Ich bin süchtig

Okay, ich geb’s zu – ich leide derzeit unter Kontrollwahn. Nein, nicht Freund oder Kids – mich selbst kontrolliere ich von früh bis spät. Schlafe ich gut, bewege ich mich genug, wie oft bin heute schon Stiegen rauf und runter. Ich habe zum Geburtstag eine Fitbit Versa bekommen. Jetzt weiß ich also, ich bin heute schon über 7500 Schritte gegangen, habe 1200 Kalorien verbrannt und mit 7 Stunden und 4 Minuten perfekt geschlafen.

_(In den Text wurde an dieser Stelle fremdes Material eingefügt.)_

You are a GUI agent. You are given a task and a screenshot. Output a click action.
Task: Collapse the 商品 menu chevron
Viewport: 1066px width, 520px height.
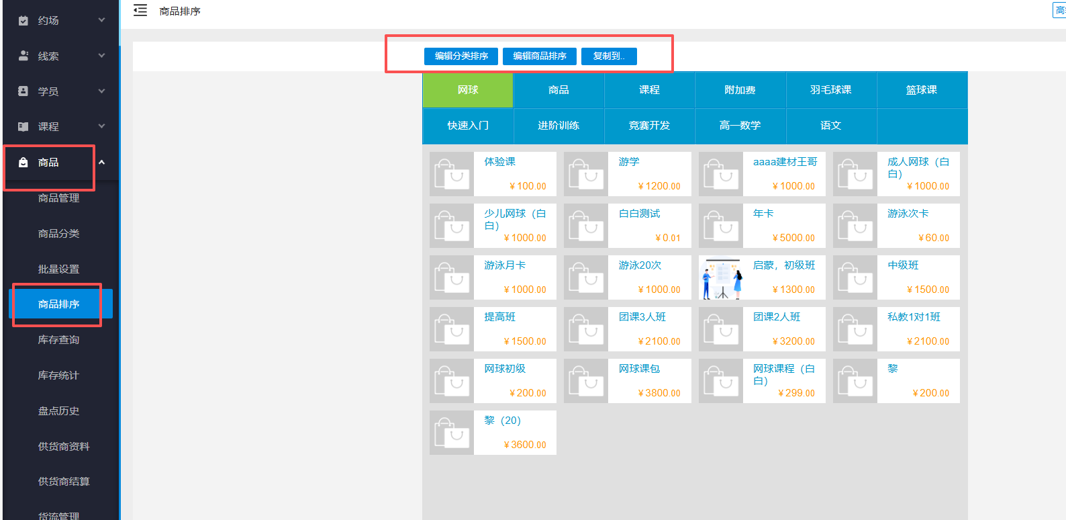[x=102, y=163]
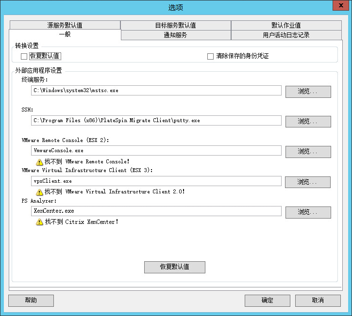Screen dimensions: 352x316
Task: Click the 恢复默认值 button at bottom
Action: (175, 267)
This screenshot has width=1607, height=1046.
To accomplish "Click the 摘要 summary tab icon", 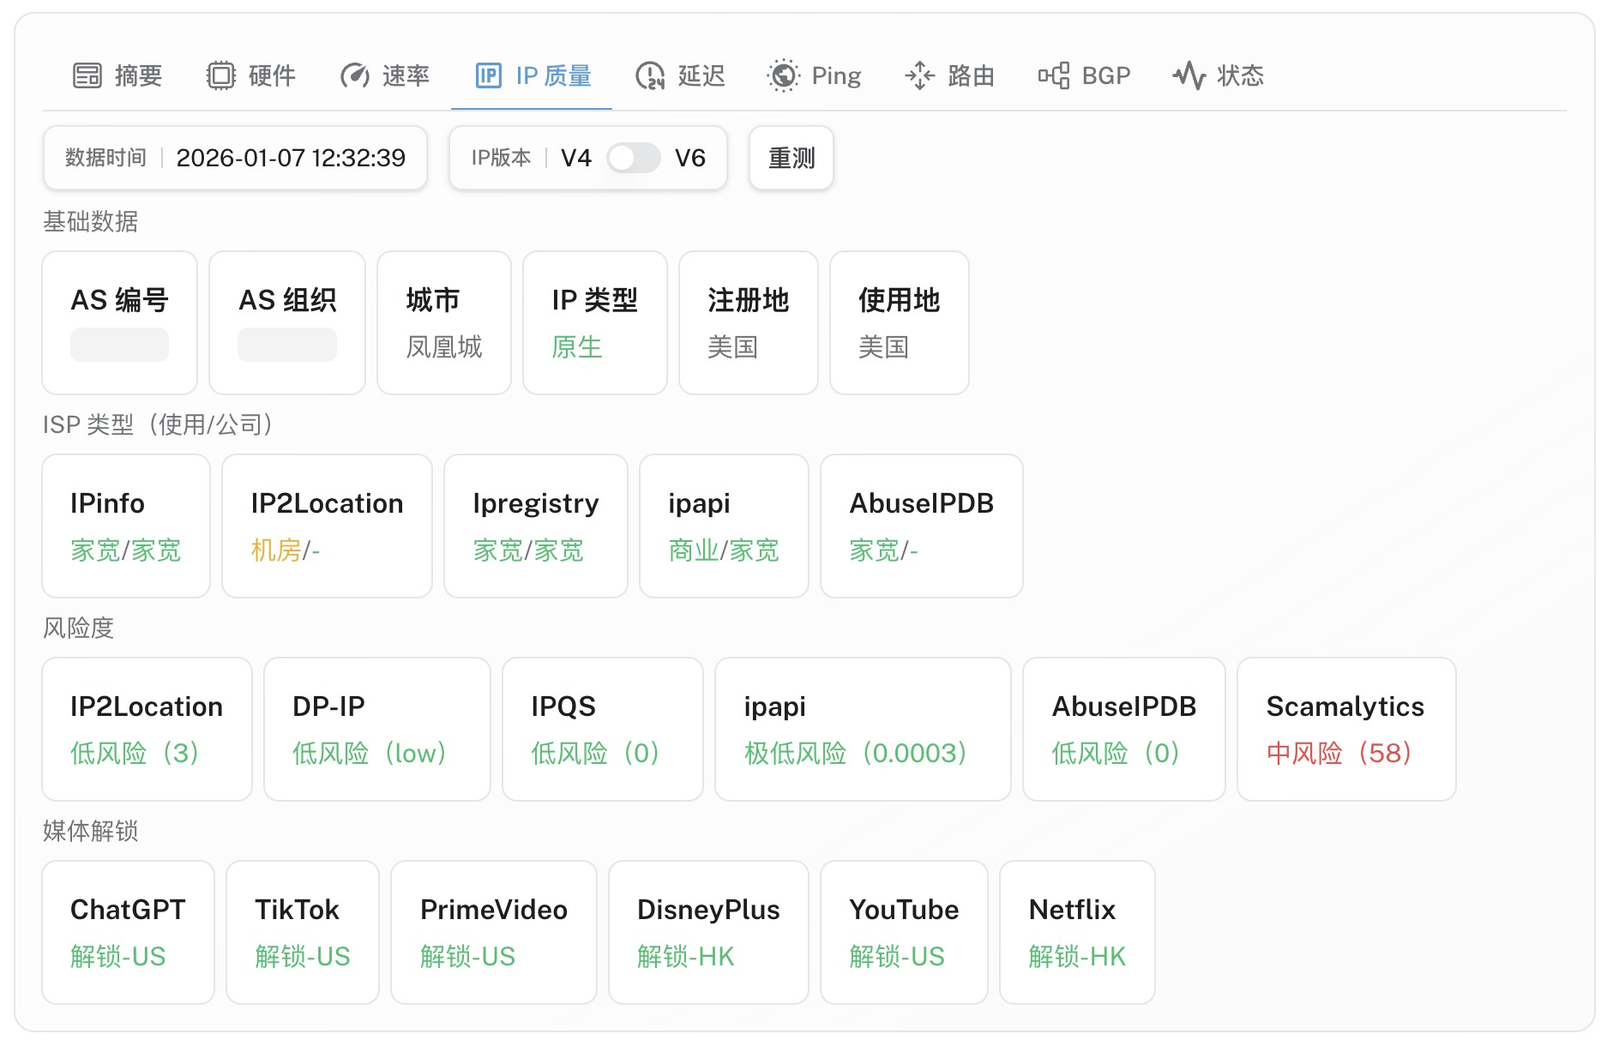I will pyautogui.click(x=87, y=76).
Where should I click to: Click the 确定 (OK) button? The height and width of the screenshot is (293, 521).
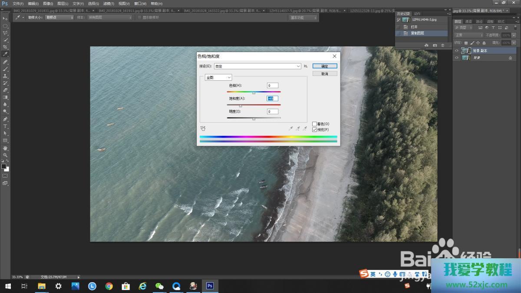pos(324,66)
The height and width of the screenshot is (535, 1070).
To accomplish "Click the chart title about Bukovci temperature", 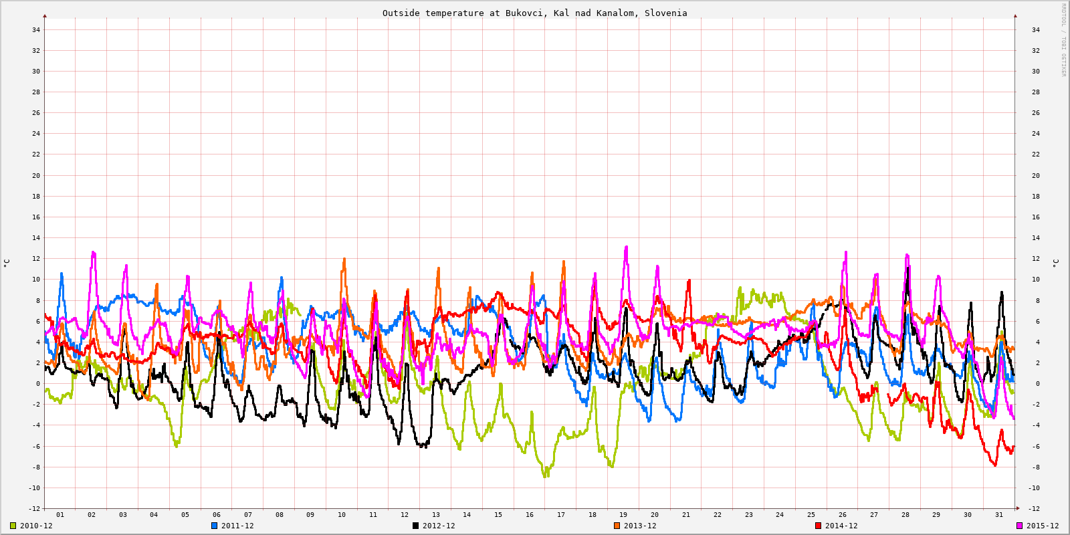I will coord(534,13).
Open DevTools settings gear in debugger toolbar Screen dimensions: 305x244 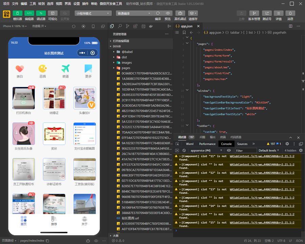(287, 144)

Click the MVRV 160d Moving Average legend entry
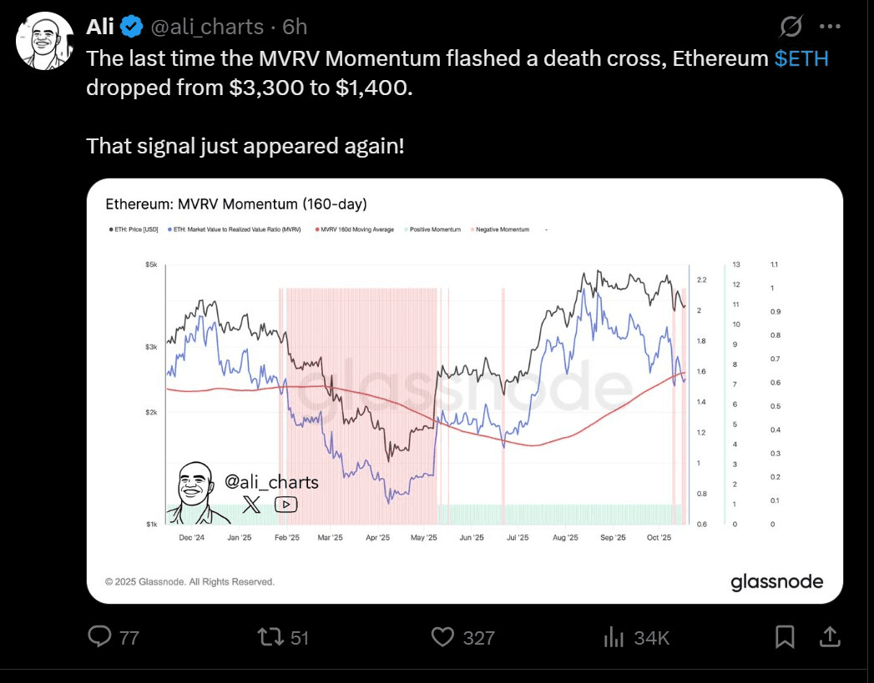[x=355, y=229]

Tatsache: Seit ich dieses neue Spielzeug habe, schaue ich auf mein Handy, das über Bluetooth mit der Uhr verbunden ist, um festzustellen, ob ich gut oder schlecht geschlafen habe, anstatt einfach 30 Sekunden drüber nachzudenken. Ist das gut. Ich weiß es noch nicht, aber es macht süchtig und könnte in Zukunft einiges bringen. Noch ist die digitale Selbstvermessung mehr Spiel als therapeutischer Ernst. Aber datenbasierte Medizin ist wohl die Zukunft wird vor allem Menschen mit chronischen Krankheiten helfen. Überall dort, wo regelmässig erhobene Daten die Therapie beeinflussen, wird das Self-Tracking Vorteile bringen. Sei es, weil man mehr Selbstverantwortung übernehmen kann und weniger oft zum Arzt gehen muss. Oder weil das häufigere Messen und der Datenaustausch mit dem betreuenden Arzt eine bessere Behandlung mit weniger Nebenwirkungen ermöglichen. E-Health ist ganz sicher die Zukunft, nicht nur wenn man krank ist, sondern auch um gesund zu bleiben. Laut einer aktuellen US-Umfrage nutzt bereits jeder Vierte/ jede Vierte einen Fitness-Tracker oder eine Gesundheits-App und sogar 48 Prozent würden dies tun, wenn das der Hausarzt empfiehlt. Meinem Hausarzt isses wurscht, ob ich noch 5369 Schritte gehen soll oder heute meinen Puls noch nicht 30 Minuten über 100 gepusht habe. Der meint, ich bin fit wie ein Turnschuh. Aber mich motivieren tun mich die bunten Balken auf meiner hübschen neuen Uhr trotzdem und wenn ihr über die Webcam beobachtet wie ich im Ö3 Studio plötzlich im Kreis ums Mischpult laufe, muss ich wohl noch meine 250 Schritte pro Stunde laufen. Ja, ich weiss … irgendwie bescheuert, aber es macht mir Spass und wenn der grüne Balken voll ist, kann ich danach ohne schlechtes Gewissen mein Lieblingseis beim Leonardelli holen.